Ravidas (also RaidasRohidas and Ruhidas in eastern India) was a North Indian Guru mystic of the bhakti movement from Ramanandi Sampradaya and one of the direct disciples of Ramananda. He was active in the 15th century CE. Venerated in the region of Punjab, Uttar Pradesh as well as Maharashtra, his devotional songs and verses made a lasting impact upon the bhakti movement. He is often given the honorific Bhagat or Sant. He was a socio-religious reformer, a thinker, a theosophist, a humanist, a poet, a traveller, a pacifist and a spiritual figure.
Ravidas was born in the Kutbandhla Chamar caste. His devotional songs were included in the Sikh Scriptures, Guru Granth Sahib. There is also a larger body of hymns passed on independently that is claimed and attributed to Ravidas. Ravidas was subversive in that his devotionalism implied a levelling of the social divisions of caste and gender, yet ecumenical in that it tended to promote crossing of sectarian divides in the name of a higher spiritual unity.
Ravidas taught that one is distinguished not by one's caste (jāti) but by one's actions (karma) and that every person has the right to worship God and read holy texts. He opened a frontal attack against the system of Untouchability.

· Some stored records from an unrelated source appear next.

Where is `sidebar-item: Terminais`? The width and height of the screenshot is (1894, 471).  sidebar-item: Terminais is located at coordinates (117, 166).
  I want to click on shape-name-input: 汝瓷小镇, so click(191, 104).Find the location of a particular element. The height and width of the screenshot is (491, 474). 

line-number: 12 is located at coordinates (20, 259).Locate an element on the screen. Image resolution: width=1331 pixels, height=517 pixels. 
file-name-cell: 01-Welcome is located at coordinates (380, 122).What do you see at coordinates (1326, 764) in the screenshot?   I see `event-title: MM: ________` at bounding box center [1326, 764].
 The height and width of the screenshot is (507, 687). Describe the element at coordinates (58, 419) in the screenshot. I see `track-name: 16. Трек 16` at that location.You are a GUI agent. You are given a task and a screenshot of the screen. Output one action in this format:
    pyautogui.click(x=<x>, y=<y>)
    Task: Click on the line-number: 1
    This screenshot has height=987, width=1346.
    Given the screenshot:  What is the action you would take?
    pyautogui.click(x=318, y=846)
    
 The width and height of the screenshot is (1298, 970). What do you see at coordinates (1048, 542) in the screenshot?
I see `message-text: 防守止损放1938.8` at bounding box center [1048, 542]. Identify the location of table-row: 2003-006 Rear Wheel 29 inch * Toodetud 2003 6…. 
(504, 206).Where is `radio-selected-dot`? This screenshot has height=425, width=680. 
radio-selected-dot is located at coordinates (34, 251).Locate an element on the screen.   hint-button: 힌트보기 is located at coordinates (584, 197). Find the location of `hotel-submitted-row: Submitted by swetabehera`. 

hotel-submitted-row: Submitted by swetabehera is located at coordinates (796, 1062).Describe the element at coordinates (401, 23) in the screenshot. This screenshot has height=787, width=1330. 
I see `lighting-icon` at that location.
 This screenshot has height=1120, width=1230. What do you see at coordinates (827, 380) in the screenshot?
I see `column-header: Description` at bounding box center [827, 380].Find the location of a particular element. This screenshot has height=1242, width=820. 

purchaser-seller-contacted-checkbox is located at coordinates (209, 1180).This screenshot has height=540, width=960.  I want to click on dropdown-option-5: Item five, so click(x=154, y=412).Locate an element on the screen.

He rejected the tradition of Brahmin mediator to reach the Supreme Being. He also said that one need not to hide his caste or leave his low profession to reach God. He became a model for his fellow beings to overcome the hierarchical barriers of Brahminical social order and to establish Begumpura – a state without fear and sorrows. Ravidas elevated the status of the labour by emphasising on the fact that honest labour is empowering.